Durante todo o século XX e aos poucos, os povos de Pernambuco ressurgem reivindicando seus direitos junto ao Serviço de Proteção ao Índio (SPI), que passa a reconhecer algumas etnias indígenas no Nordeste (MENDONÇA, 2007). O povo Fulni- ô de Águas Belas foi o primeiro a ter reconhecimento oficial, em 1924. Posteriormente, Pankararu, Atikum e Xukuru mobilizaram-se e receberam postos do SPI nas áreas que ocupavam. Para Silva E. (2010), o processo de “(re)surgimento” dos povos indígenas no Nordeste coloca em cheque os documentos oficiais e estudos que afirmavam o fim dos índios na região.

Em conversas com indígenas mais velhos, não é difícil ouvir relatos sobre as lembranças da infância e de quando ouviam os pais ou os avós falando em uma ‘língua estranha’ [grifo nosso], em momentos de mais intimidade entre parentes e pessoas mais próximas ou em rituais secretos. Alguns contam que os pais tinham medo de se identificar como índio por temor de serem expulsos de suas terras e de outras formas de perseguição. Mas, eram nesses momentos que se fortaleciam os laços com a história e os elementos religiosos e culturais. Em uma passagem de um texto sobre o povo Pankararu, construído pelo coletivo de professores e lideranças com apoio da SEE, eles abordam como eram perseguidos e silenciados de diferentes formas e grupos sociais:

Eu lembro que minha tia Bia contava que na época de lampião, os pankararu eram muito reprimidos pelo seu bando, pois eles não gostavam da gente, principalmente no ritual, quando todos se reuniam. Através de sua sabedoria e a ciência sagrada, a mãe de Bia, Maria Calu percebia que lampião e seu bando se aproximavam então todos os índios se escondiam para se proteger. (Vilma e Fernando Pankararu, professores)

As crianças Pankararu cresciam tendo que esconder o seu jeito de ser, sua forma de vida, pois viver certo era viver e falar como os brancos. Isso nos fez “perder” grande parte da nossa cultura, principalmente a língua materna. A nossa cultura não estava sendo vivenciada na escola.”32

A força da resistência dos povos indígenas de Pernambuco ao processo assimilatório foi tão importante que, atualmente, o estado possui a maior população indígena do Nordeste e também é o único da região onde há povo indígena com língua materna (Povo Fulni-Ô). Silva E. (2009) lamenta que, em contraponto a esse dado, pouco conhecemos da história e, muitas vezes, da própria existência de indígenas no nosso estado.

Após quase um século da demarcação das terras Fulni-ô, outros povos indígenas continuam a lutar pelo reconhecimento e pela devolução do seu território. Essa lentidão no processo de demarcação e homologação das terras indígenas, obriga os indígenas a utilizar outras táticas como forma de resistência e pressão, como as retomadas de suas terras.

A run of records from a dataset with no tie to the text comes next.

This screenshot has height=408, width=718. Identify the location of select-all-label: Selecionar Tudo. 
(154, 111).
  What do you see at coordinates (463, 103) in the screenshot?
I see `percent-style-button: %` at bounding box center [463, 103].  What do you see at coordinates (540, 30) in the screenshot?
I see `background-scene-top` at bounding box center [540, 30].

O Povo Truká (Cabrobó/PE) retomou parte do seu antigo território na Ilha de Assunção, em 1981, e o povo Xukuru do Ororubá (Pesqueira/PE), em 1988, retomaram uma área chamada Pedra D’Água, considerada local sagrado para esse povo (SANTOS, 2004). Essas retomadas não aconteceram de forma pacífica e custaram a vida de diversas lideranças indígenas. Além da homologação do território, outro processo moroso é a retirada dos posseiros do Território Indígena, conforme determina a legislação, que também é uma fonte de conflito entre índios e não índios.

Atualmente no Estado de Pernambuco, encontram-se doze povos indígenas, com uma população de quase 50 mil índios, presentes em 17 municípios. São eles: Fulni-ô, Pankará, Pankararu, Entre Serras Pankararu, Pipipã, Atikum, Truká, Xukuru de Ororubá, Kapinawá, Kambiwá, Tuxá e Pankaiuká (ISA, 2010).

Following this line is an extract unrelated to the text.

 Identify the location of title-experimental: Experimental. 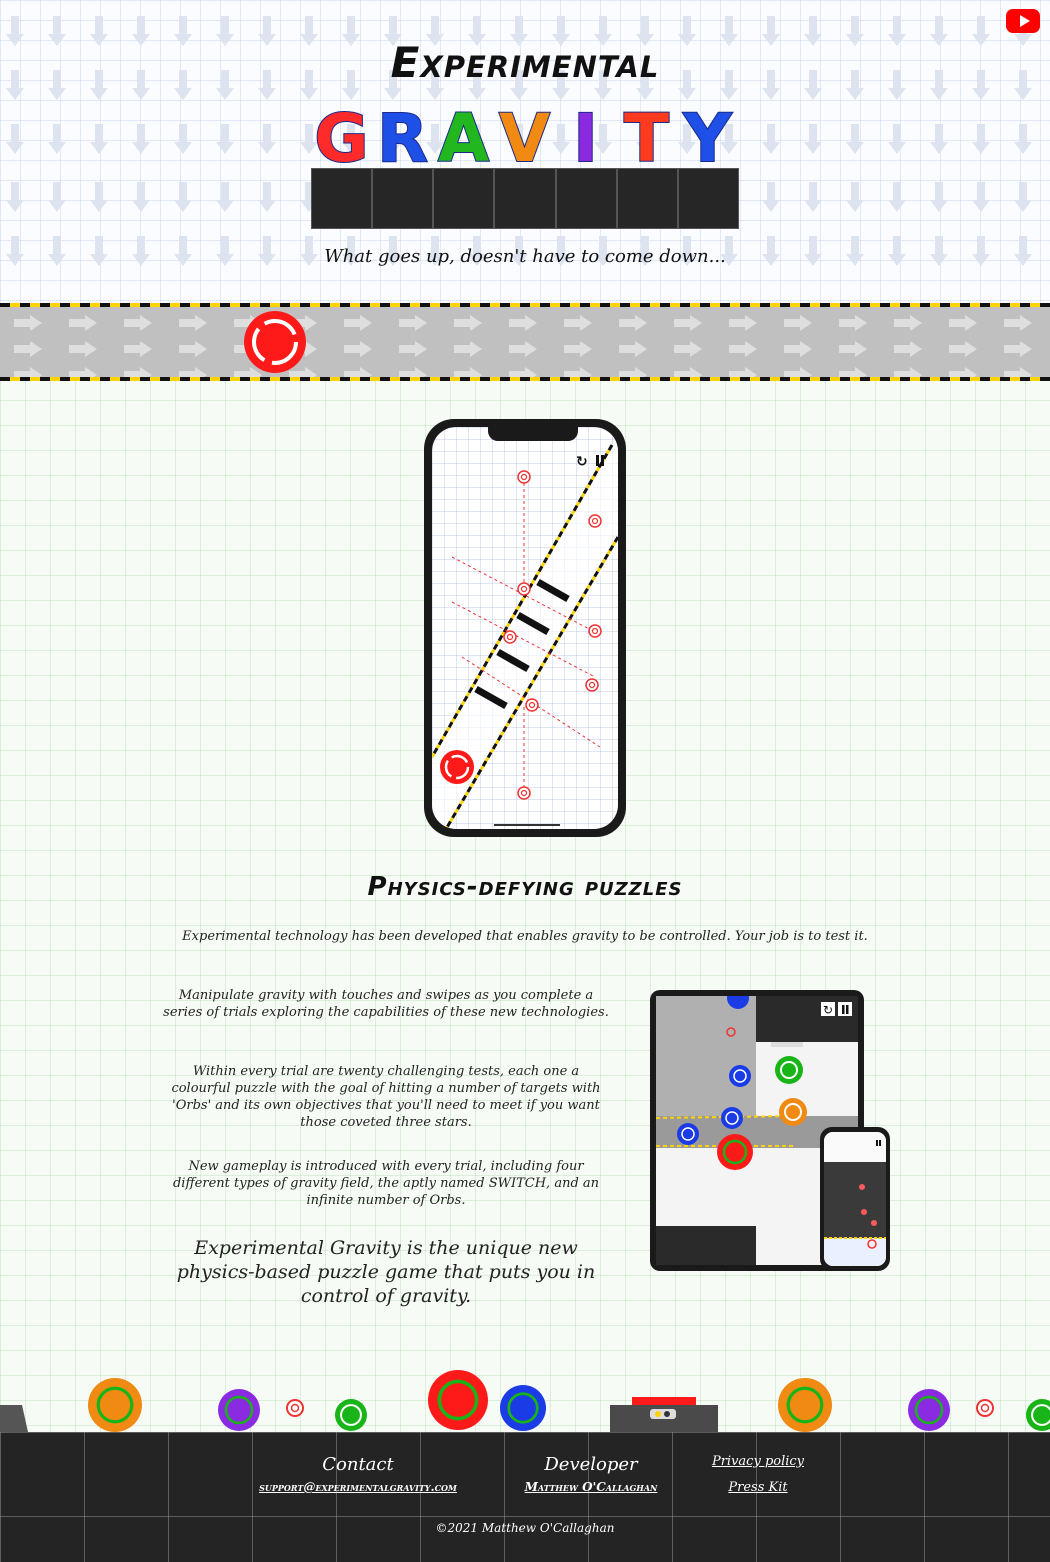
(525, 62).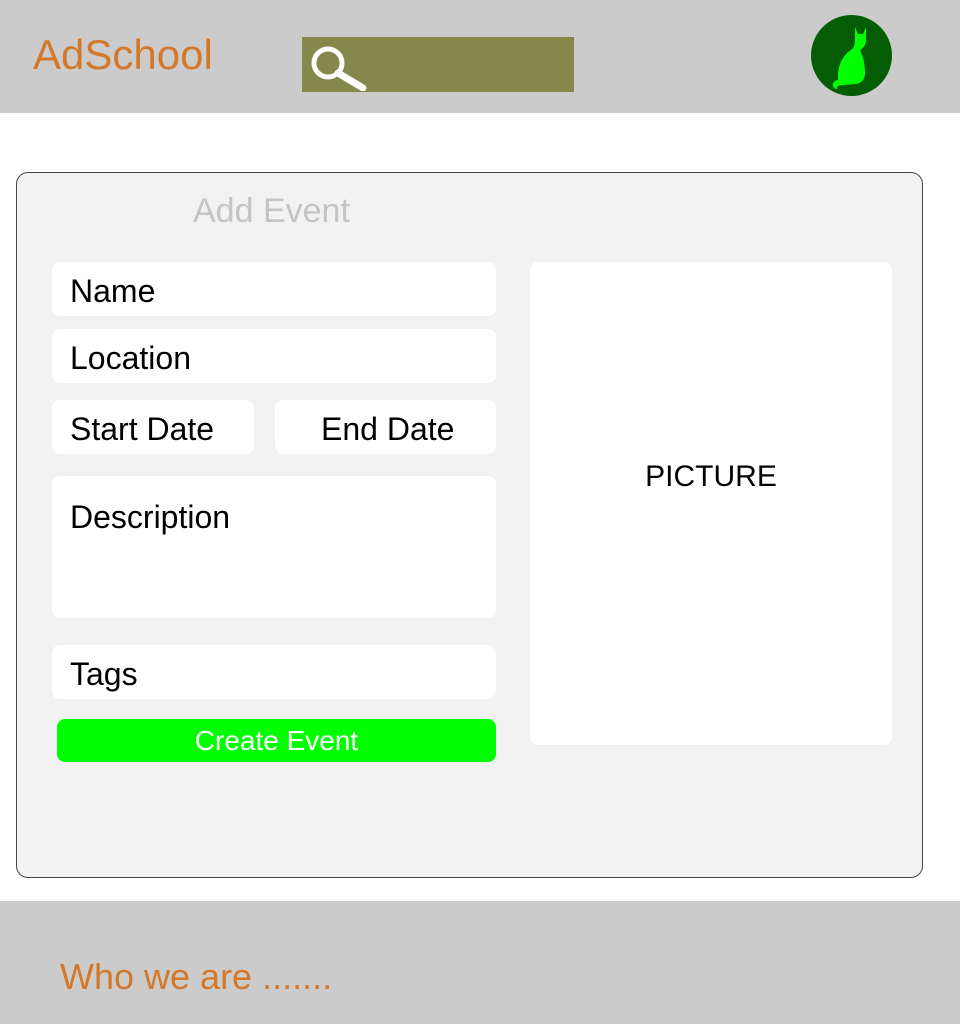 This screenshot has width=960, height=1024. I want to click on location-field-label: Location, so click(130, 358).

Figura 2 - Mapa de Pernambuco com a localização das etnias indígenas. Pankararu Entre Serras e Pankaiwka estão próximas a Pankararu.

Pelo mapa33, percebemos que os povos indígenas de Pernambuco estão

localizados no sertão, sendo que a maioria encontra-se na região do São Francisco. Nesse processo de resistência e luta por seus direitos, a escola também é retomada e ressignificada, transformando-se num espaço de afirmação cultural e identitária, que os povos indígenas de Pernambuco chamam de “escola formadora de guerreiros”.

Da mesma forma que outros movimentos indígenas pelo país, os povos indígenas de Pernambuco procuraram ressituar a educação escolar disponível, aprimorando soluções, superando desafios e avançando nas possibilidades.